Nathan thought about the last few things she had said. She had just assumed that he thought about things differently now than he had in the past. That was true. He couldn’t deny that. When he said “no nigger could fly like that” he was aware that he had used a word that he was trying to stop using. Then, when he was too proud and embarrassed to take a ride, she had gone, even though it was clear the idea frightened her. He had heard her screams in the plane ... heard that she was clearly terrified ... yet she had clamped down on that terror, and recuperated quickly. She had stood and lied bald faced to the law, which put her in danger, and had trusted all the students not to betray her. And they hadn’t. Not a one. Not even himself! Every one of them knew it was wrong to lie, yet not one of them had said a word to gainsay her. Yet, she had lied only as little as she had to. That too was obvious.
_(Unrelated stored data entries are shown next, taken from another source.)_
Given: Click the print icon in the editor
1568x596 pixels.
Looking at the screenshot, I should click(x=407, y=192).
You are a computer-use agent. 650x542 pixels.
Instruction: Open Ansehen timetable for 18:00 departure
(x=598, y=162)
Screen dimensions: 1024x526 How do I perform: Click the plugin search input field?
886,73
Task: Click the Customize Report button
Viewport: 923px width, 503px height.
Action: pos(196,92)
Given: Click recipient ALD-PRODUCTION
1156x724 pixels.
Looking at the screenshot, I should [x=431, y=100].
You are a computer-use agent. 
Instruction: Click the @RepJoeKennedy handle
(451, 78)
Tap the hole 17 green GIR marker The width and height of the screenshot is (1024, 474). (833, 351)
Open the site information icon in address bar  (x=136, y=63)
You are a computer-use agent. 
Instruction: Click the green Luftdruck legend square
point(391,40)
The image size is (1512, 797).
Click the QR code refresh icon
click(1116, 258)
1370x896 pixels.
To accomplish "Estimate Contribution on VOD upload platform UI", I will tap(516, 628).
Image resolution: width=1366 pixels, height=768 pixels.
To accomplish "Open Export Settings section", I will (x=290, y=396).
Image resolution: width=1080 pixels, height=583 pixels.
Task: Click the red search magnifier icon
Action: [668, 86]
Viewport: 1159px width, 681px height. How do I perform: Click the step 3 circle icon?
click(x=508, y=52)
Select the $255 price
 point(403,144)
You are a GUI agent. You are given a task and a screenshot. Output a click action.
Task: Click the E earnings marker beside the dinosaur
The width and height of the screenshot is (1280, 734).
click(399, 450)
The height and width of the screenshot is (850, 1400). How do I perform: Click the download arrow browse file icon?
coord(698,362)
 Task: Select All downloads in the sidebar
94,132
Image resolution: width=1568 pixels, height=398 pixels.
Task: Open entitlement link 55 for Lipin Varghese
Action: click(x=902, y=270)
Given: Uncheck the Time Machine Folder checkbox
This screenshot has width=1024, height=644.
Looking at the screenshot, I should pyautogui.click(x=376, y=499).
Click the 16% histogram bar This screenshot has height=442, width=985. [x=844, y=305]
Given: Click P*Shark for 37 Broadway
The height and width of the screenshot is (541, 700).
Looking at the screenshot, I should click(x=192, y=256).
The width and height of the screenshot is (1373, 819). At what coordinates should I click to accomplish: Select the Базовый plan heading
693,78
Many of the things she had said were carefully true. She had just left out the things that would cause trouble. And he knew that he lied sometimes, and that, when he lied, it was usually for the purpose of staying out of trouble too. He also thought about how wrong he had been. Even the constable had seen how skilled the pilot was. Nathan Wilson felt something very close to shame.

“I won’t tell them,” he said finally. “I’ll make sure my sisters don’t either.”

“Thank you, Nathan,” said Flossie gently. She didn’t remind him that he owed her an apology.